Description of the task. Please repeat, from the entries that follow, the lines from the one containing "The County Room (41, 60)" through the one containing "Somerset Cricket Museum (48, 75)" exactly, adding nothing.
[Opening Data to process section]
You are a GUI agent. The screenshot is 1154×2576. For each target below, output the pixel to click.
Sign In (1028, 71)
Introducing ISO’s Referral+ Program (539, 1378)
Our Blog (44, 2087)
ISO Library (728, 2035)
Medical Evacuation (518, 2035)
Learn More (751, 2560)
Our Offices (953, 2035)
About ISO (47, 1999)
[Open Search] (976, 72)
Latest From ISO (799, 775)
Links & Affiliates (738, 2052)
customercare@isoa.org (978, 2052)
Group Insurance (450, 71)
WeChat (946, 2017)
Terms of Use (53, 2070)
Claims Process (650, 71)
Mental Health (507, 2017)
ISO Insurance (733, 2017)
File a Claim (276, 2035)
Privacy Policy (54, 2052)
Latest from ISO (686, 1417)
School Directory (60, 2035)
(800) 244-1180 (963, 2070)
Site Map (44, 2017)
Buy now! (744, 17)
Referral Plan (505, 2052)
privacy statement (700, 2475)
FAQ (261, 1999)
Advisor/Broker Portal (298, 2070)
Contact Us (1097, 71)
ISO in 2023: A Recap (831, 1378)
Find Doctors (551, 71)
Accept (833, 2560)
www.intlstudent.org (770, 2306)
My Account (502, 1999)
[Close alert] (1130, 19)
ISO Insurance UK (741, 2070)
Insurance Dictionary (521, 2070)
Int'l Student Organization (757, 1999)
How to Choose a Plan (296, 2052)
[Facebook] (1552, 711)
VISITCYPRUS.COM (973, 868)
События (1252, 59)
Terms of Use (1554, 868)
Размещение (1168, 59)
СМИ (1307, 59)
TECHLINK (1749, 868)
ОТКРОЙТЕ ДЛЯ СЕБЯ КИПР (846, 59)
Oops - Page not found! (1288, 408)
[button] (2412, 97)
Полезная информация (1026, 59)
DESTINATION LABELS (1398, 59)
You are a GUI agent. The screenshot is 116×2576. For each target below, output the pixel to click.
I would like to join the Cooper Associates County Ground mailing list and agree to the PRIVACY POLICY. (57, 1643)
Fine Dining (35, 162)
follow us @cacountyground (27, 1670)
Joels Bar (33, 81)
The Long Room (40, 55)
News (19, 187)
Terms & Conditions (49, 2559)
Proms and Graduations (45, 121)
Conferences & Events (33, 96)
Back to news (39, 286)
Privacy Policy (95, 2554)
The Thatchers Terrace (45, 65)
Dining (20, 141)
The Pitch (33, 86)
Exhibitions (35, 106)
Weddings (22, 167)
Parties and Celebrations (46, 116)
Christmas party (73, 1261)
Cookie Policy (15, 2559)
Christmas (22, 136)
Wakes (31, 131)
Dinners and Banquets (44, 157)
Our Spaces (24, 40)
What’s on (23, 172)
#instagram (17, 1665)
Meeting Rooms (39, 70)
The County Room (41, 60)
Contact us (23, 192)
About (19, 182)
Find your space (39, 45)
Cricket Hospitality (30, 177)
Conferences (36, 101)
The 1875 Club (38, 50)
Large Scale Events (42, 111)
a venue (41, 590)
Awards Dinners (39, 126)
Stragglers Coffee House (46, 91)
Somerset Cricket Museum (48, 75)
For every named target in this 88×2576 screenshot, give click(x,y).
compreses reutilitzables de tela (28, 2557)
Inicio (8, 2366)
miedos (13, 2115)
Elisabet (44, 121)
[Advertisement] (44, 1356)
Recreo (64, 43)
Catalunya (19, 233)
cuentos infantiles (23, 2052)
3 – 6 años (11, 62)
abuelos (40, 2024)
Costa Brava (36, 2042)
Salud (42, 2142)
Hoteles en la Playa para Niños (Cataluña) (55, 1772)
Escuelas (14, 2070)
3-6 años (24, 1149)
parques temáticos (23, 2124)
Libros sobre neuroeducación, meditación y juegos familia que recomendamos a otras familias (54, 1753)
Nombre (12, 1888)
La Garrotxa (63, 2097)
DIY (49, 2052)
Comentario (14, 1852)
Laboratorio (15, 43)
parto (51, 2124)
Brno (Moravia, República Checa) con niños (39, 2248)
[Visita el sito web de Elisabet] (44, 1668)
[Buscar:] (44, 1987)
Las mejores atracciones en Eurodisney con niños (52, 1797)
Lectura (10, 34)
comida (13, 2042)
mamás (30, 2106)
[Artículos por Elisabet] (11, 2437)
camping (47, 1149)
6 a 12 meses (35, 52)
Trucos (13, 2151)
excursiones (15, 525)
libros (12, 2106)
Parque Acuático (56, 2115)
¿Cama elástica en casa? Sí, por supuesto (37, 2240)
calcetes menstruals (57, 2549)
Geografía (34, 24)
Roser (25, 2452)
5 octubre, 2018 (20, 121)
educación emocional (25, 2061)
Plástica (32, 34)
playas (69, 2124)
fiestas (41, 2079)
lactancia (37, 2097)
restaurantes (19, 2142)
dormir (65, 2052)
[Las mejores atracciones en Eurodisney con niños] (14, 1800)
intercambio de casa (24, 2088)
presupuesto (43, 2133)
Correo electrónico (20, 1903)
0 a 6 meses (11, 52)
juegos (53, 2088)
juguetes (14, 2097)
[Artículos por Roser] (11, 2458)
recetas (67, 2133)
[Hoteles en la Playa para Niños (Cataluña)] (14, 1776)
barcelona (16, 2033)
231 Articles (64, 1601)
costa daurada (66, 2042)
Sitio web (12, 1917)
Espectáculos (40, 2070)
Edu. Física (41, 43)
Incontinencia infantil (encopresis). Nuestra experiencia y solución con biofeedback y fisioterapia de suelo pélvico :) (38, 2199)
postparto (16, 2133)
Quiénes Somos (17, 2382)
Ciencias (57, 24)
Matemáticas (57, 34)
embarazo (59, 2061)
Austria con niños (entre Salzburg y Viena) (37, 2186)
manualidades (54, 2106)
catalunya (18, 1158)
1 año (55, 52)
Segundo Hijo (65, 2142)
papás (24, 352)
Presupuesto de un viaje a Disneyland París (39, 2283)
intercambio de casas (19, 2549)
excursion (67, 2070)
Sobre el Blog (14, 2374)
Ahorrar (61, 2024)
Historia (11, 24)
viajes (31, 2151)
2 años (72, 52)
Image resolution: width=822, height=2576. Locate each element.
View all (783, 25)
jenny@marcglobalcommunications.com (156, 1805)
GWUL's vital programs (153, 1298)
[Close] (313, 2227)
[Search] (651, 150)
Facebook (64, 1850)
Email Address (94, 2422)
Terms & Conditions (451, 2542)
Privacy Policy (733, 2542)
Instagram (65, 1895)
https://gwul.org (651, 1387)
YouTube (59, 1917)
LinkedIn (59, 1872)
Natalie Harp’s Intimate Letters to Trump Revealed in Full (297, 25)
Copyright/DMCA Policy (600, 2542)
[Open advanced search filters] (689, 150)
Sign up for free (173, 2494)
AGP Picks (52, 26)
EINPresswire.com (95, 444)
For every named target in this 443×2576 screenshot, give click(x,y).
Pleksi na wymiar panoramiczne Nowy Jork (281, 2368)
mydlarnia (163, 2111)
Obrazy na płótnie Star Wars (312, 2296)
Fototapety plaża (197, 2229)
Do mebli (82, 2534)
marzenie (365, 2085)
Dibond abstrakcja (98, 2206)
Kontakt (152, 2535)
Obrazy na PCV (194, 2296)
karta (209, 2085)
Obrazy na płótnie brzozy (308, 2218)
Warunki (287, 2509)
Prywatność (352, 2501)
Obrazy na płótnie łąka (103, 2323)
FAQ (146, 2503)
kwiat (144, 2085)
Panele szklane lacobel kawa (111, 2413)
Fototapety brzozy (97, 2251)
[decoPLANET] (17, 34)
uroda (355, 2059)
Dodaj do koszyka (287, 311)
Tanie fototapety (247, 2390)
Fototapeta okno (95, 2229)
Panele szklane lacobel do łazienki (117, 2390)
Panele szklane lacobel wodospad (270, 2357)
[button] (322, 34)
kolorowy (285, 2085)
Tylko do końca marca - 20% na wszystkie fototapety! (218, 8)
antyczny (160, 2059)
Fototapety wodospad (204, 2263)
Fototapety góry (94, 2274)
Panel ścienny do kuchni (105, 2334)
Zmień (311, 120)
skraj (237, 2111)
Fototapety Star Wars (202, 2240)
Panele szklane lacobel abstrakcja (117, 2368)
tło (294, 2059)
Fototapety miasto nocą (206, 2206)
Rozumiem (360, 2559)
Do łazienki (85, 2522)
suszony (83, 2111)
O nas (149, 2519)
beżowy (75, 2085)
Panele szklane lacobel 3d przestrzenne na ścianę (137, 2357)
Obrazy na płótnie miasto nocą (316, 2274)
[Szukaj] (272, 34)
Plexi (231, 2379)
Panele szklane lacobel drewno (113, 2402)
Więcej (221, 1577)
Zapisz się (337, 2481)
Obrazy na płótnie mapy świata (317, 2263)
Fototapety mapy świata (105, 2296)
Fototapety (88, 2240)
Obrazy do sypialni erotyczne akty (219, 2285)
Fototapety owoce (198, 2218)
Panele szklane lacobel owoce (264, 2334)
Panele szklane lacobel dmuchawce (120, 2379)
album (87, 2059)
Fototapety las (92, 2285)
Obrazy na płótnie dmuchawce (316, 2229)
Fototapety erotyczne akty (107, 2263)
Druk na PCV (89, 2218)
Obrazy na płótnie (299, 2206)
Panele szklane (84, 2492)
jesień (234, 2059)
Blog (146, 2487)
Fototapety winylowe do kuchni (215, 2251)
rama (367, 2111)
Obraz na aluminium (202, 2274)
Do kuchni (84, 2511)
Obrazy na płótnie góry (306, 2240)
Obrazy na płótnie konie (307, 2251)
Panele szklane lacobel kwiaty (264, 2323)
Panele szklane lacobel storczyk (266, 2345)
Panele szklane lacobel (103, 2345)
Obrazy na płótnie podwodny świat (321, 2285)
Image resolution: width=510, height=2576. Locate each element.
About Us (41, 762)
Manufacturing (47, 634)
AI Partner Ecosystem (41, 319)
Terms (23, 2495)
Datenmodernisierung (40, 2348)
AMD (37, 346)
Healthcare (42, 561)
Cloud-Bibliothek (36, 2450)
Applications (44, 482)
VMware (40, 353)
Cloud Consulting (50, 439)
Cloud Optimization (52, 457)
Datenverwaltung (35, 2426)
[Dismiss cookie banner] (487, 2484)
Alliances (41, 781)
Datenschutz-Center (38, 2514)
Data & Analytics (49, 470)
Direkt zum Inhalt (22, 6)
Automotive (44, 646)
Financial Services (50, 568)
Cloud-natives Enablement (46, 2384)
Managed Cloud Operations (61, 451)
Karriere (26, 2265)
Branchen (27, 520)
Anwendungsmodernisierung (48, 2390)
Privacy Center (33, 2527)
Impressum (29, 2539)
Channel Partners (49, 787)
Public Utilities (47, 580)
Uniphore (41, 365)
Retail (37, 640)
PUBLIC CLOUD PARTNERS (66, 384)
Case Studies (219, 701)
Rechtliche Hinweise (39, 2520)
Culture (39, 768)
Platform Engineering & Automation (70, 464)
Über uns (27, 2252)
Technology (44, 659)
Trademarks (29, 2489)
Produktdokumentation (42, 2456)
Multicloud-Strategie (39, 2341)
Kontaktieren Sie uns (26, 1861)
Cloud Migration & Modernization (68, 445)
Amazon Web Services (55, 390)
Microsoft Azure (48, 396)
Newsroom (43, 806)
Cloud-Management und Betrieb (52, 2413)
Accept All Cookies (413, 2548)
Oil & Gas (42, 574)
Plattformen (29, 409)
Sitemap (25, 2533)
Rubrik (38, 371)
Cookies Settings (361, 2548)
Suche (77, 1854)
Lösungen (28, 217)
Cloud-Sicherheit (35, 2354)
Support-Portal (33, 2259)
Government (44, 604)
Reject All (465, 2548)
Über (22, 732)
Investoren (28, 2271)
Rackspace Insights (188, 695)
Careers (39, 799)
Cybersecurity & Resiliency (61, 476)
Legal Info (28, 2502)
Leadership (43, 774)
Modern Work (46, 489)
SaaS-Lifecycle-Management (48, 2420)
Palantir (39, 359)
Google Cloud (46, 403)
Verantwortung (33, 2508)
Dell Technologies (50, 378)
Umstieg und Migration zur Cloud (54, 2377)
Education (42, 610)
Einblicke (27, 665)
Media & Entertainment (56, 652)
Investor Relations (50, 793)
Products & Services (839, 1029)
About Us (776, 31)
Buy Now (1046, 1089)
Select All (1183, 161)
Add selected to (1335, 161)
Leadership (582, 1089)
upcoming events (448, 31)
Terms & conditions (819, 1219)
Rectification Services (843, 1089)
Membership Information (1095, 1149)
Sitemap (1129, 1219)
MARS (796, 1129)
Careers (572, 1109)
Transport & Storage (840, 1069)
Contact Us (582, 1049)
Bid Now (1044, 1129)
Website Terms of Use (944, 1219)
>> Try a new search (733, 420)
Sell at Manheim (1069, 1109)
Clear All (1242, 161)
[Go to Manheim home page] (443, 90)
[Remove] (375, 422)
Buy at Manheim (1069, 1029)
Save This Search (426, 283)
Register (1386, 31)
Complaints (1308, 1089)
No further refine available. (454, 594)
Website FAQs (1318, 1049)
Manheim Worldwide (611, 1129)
[Closing Data to process section]
Solution.
The County Room (41, 60)
Contact us (23, 192)
About (19, 182)
Find your space (39, 45)
Cricket Hospitality (30, 177)
Conferences (36, 101)
The 1875 Club (38, 50)
Large Scale Events (42, 111)
a venue (41, 590)
Awards Dinners (39, 126)
Stragglers Coffee House (46, 91)
Somerset Cricket Museum (48, 75)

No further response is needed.